Usia saya yang 30-an dan 40-an merupakan masa yang penuh perjuangan. Inilah saatnya saya dibentuk, setelah mengalami pernikahan yang gagal dan memasuki pernikahan kedua. Itu juga terjadi ketika saya bersinar di dunia korporat sementara rumah saya sedang runtuh. Itu adalah saat aku menyadari bahwa bahkan orang yang kamu anggap mencintaimu, mencintaimu dengan egois.
Kesadaran saya muncul di paruh terakhir usia 40-an bahwa saya perlu mempertimbangkan diri sendiri dan hidup saya untuk bergerak maju.
Apakah Anda rindu gereja?
Tidak, saya masih menjalankan gereja, tetapi saya melakukannya secara berbeda. Saya menyadari bahwa gereja bukanlah apa yang saya katakan, melainkan apa yang saya lakukan…tindakan saya. Gereja yang kita miliki, sebagian besarnya sekarang lebih banyak bicara dan bukan apa yang Anda lakukan. Saya beralih dari gagasan tentang gereja – karena sebagian besarnya adalah agama – dan beralih ke apa yang kita sebut kerajaan, yang memiliki prinsip dan landasan mengenai apa yang perlu Anda lakukan.
Apakah kerajaan Anda berjalan lancar setelah memiliki semua pengetahuan dan wawasan ini?
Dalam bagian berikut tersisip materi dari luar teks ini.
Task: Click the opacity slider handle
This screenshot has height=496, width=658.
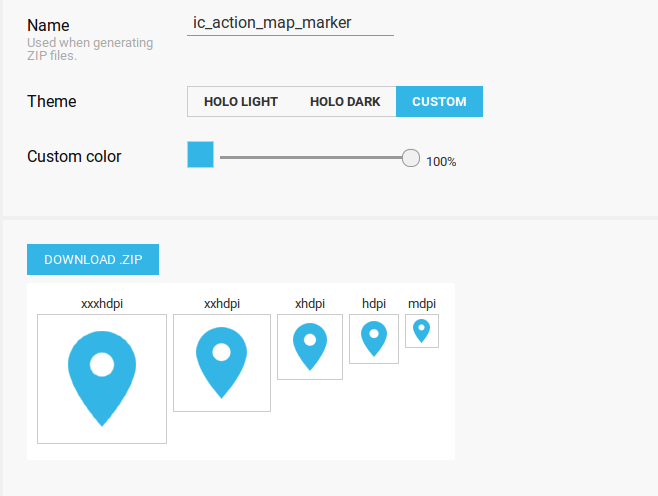Action: (410, 158)
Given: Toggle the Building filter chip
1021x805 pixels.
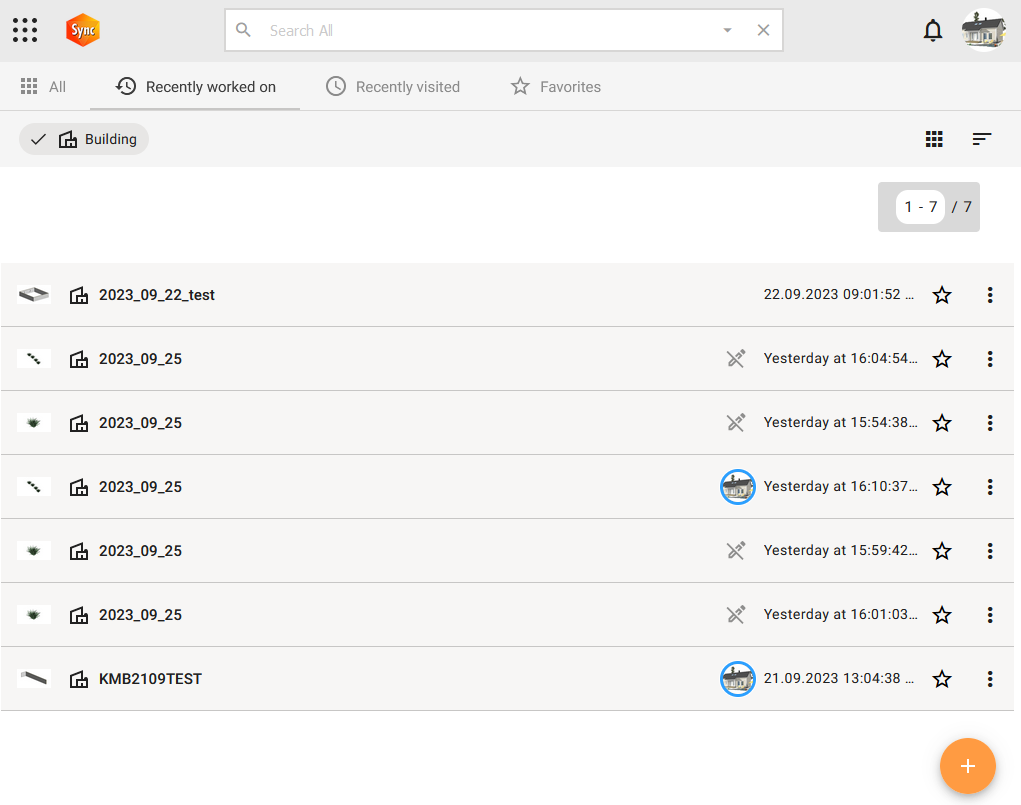Looking at the screenshot, I should 84,139.
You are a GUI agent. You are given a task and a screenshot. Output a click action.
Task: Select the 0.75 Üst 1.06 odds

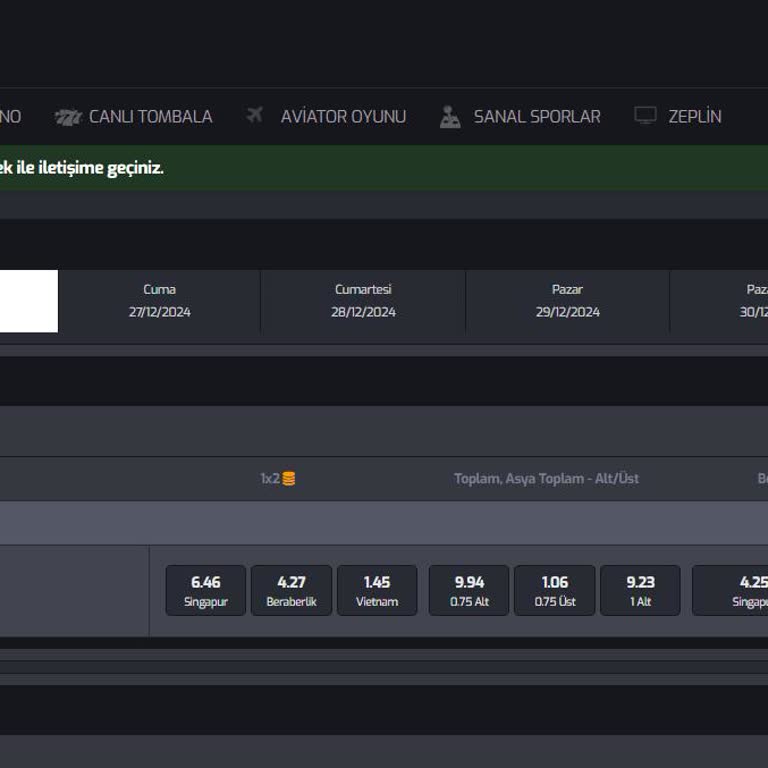point(555,591)
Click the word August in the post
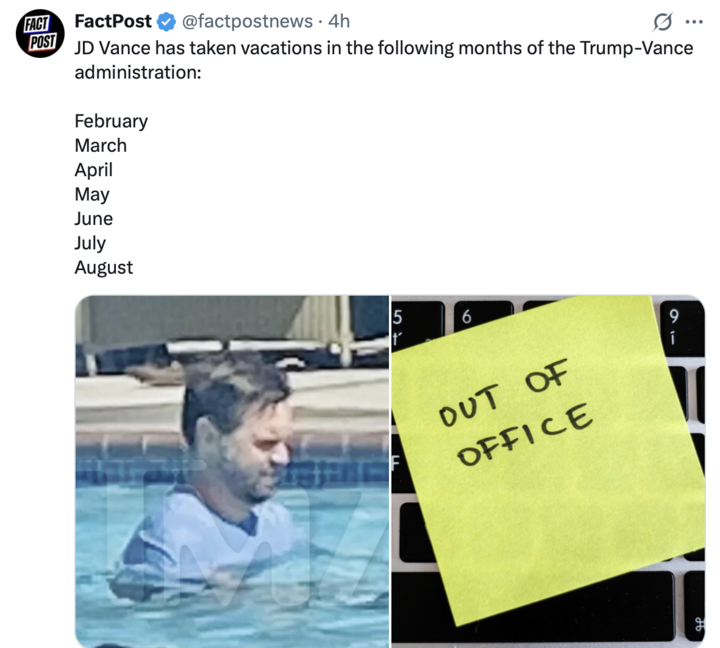Viewport: 720px width, 648px height. pyautogui.click(x=103, y=267)
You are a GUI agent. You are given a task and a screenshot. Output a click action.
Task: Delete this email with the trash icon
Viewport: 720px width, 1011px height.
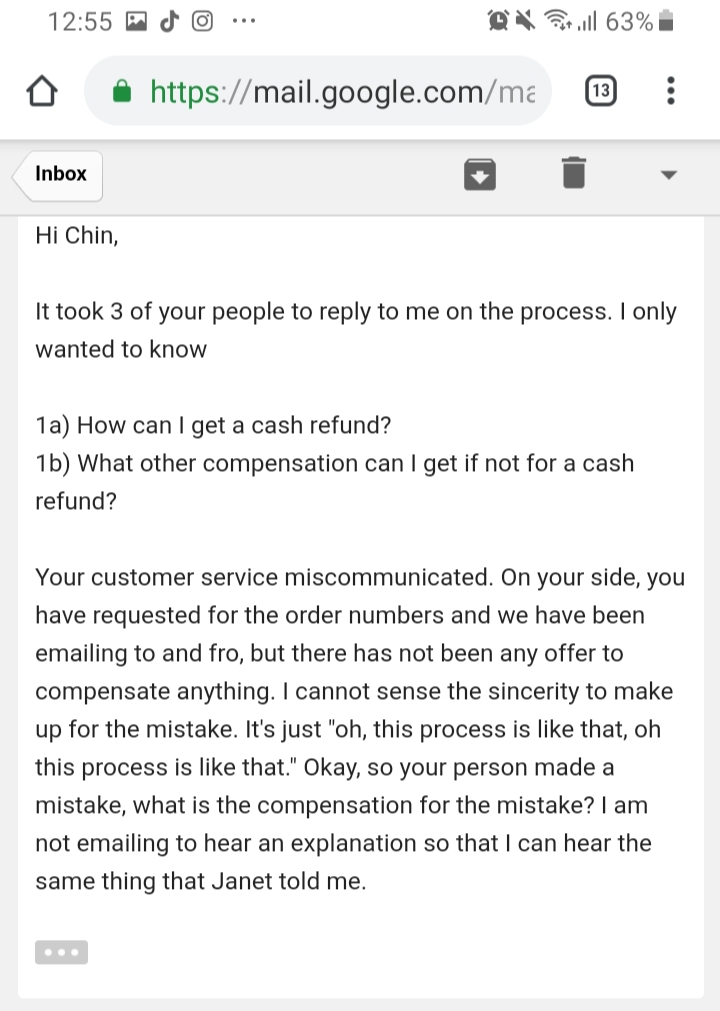coord(574,173)
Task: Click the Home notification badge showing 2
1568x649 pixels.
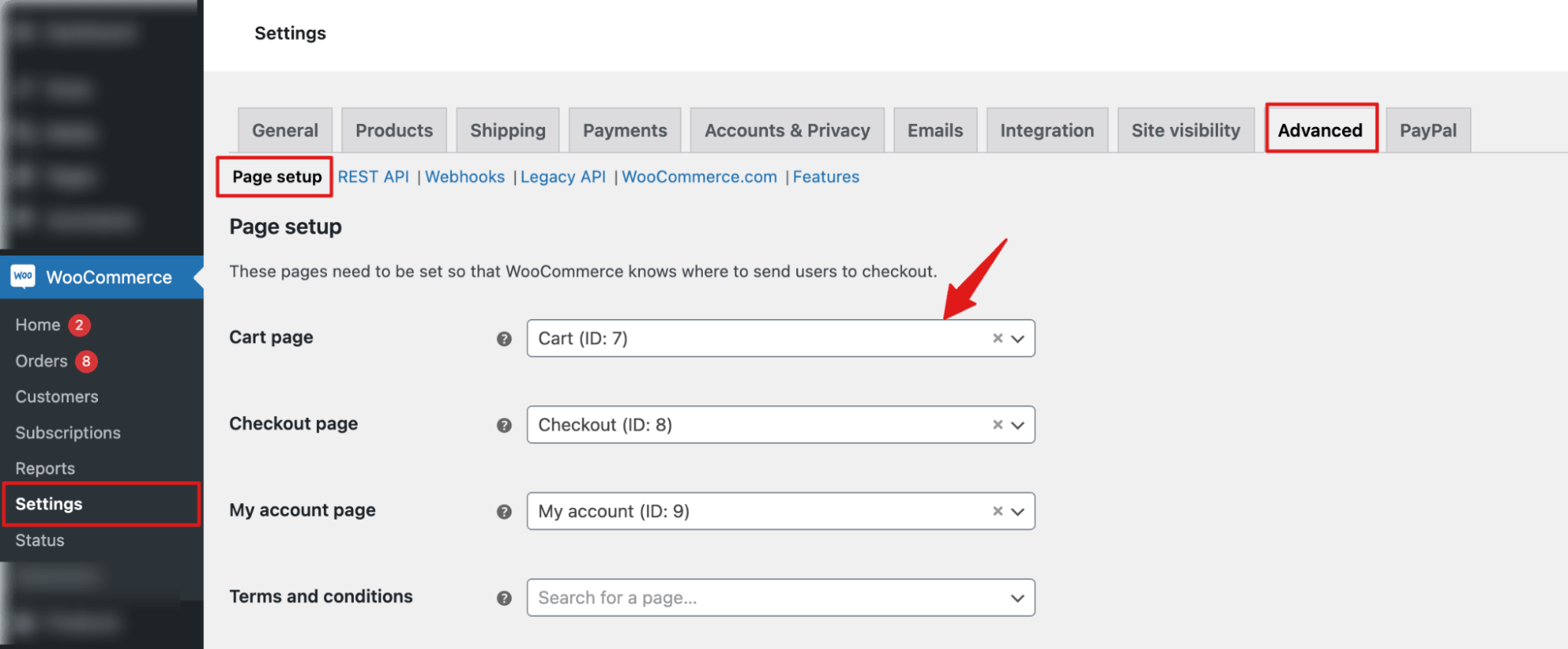Action: (78, 324)
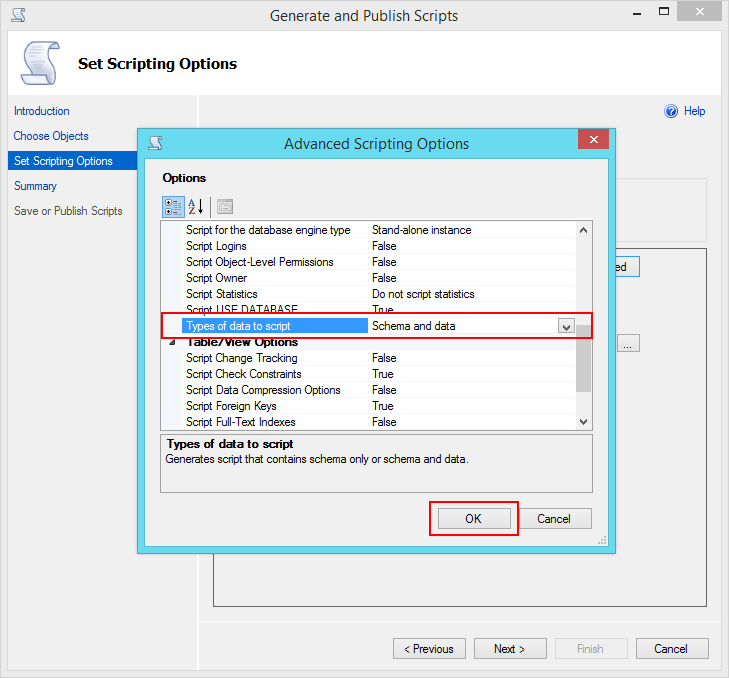Switch property grid to Categorized view

click(x=173, y=207)
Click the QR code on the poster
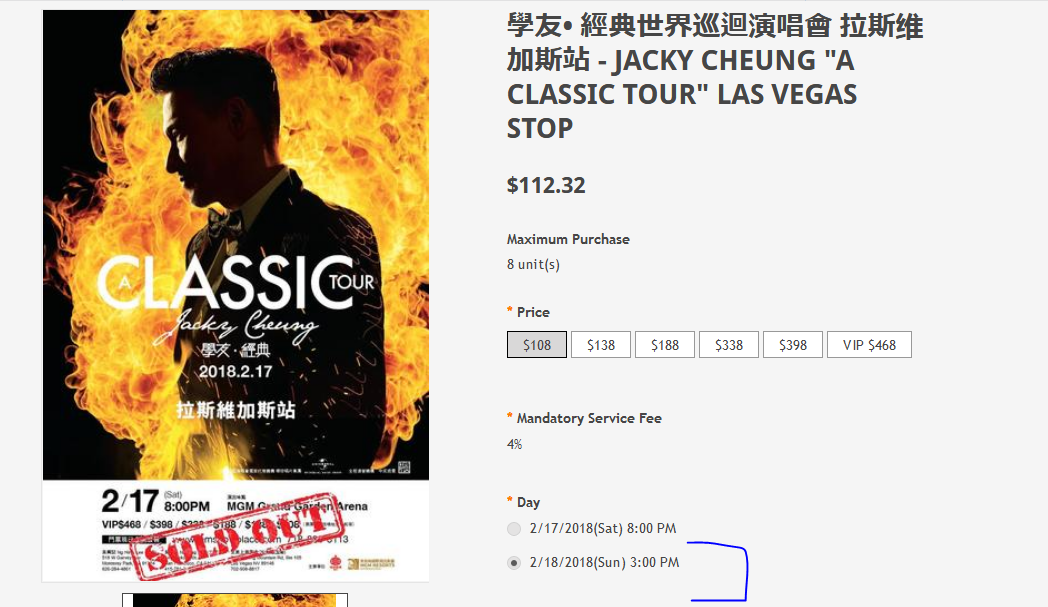 (x=404, y=467)

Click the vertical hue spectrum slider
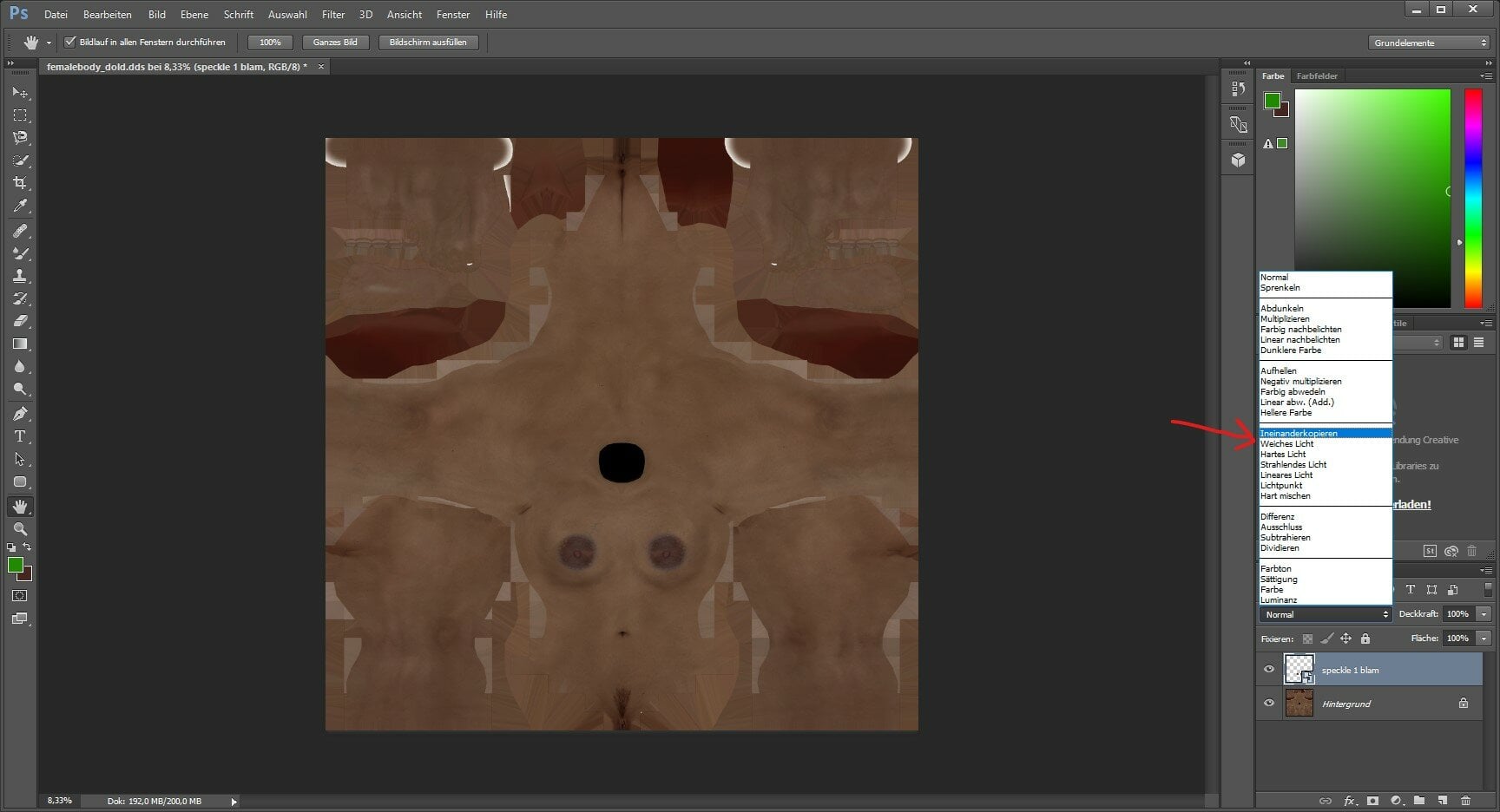[1474, 199]
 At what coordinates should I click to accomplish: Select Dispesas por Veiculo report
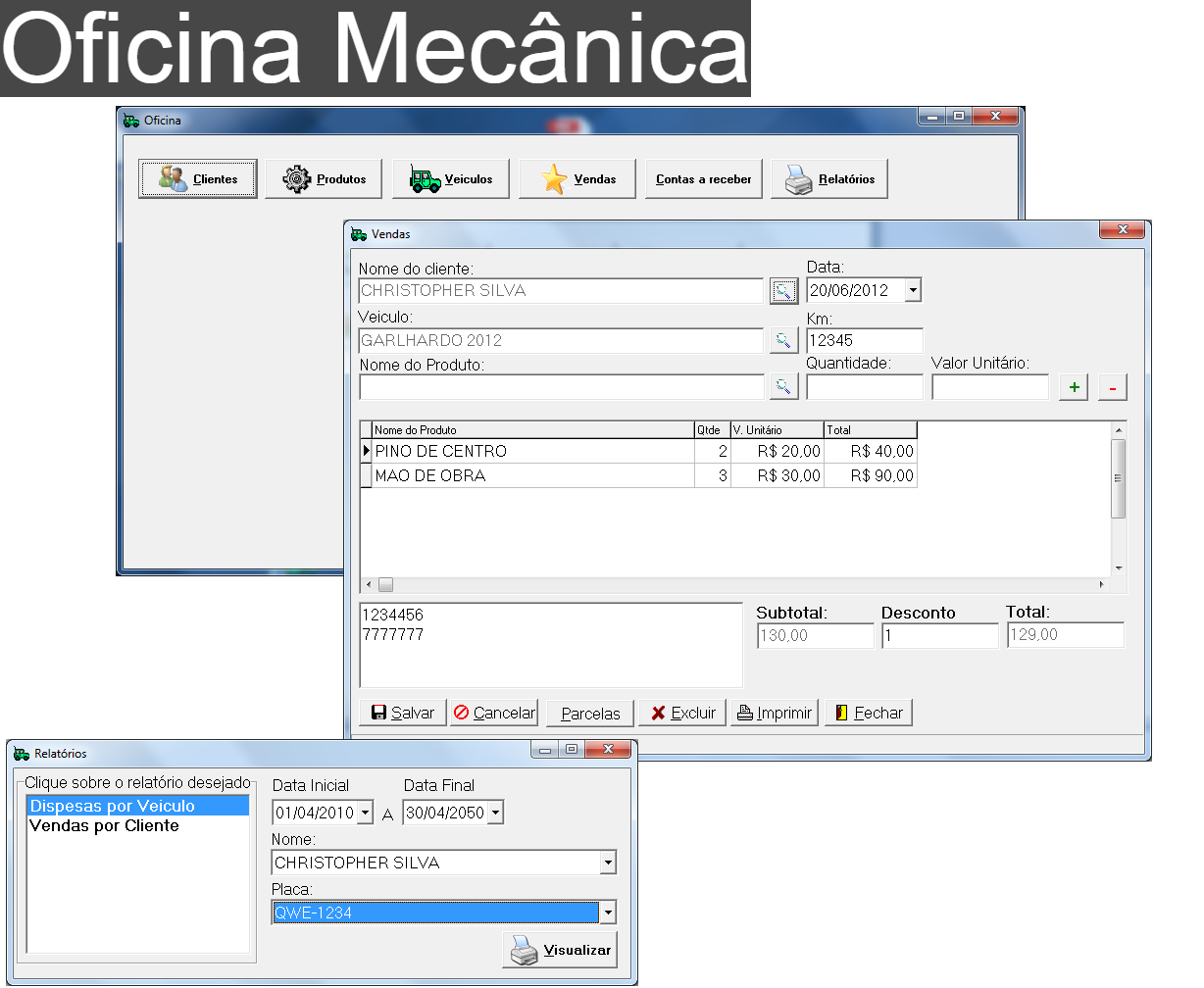112,807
Tidak, tidak ada yang berjalan mulus. Kita menjalani hidup kita sesuai musim. Yang kami inginkan adalah hidup di musim panas. Namun, seiring musim panas tiba, musim dingin pasti akan datang. Tapi kami tidak pernah bersiap untuk musim dingin. Jadi di setiap bagian hidup Anda, ada komponen musim panas dan musim dingin. Yang perlu Anda lakukan adalah bersiap untuk keduanya. Jadi bahkan sekarang di kerajaan itu, semua hal itu ada.
Perjuangan terbesar saya sekarang adalah waktu untuk melakukan semua yang perlu saya lakukan. Saya mencoba membimbing anak-anak saya, Gen Z, tetapi mereka punya kehidupan sendiri. Saya menemukan bahwa kita adalah wadah. Sebagai orang tua, kita ingin mendikte kehidupan seperti apa yang akan dijalani anak-anak kita atau menjadi orang seperti apa mereka nantinya, namun Anda menyadari bahwa Anda hanyalah sebuah saluran dan sulit untuk mendikte pembuat Anda tentang apa yang akan mereka lakukan. denganmu.
Ada kebutuhan bagi laki-laki untuk mengambil tindakan, namun ada juga kesadaran bahwa laki-laki tidak tahu apa yang harus dilakukan. Tidak ada yang mengajari mereka apa yang harus dilakukan. Anak perempuan tersebut telah dilatih dan diberitahu apa yang harus dilakukan serta telah dibimbing dengan sangat baik. Bukan anak laki-laki.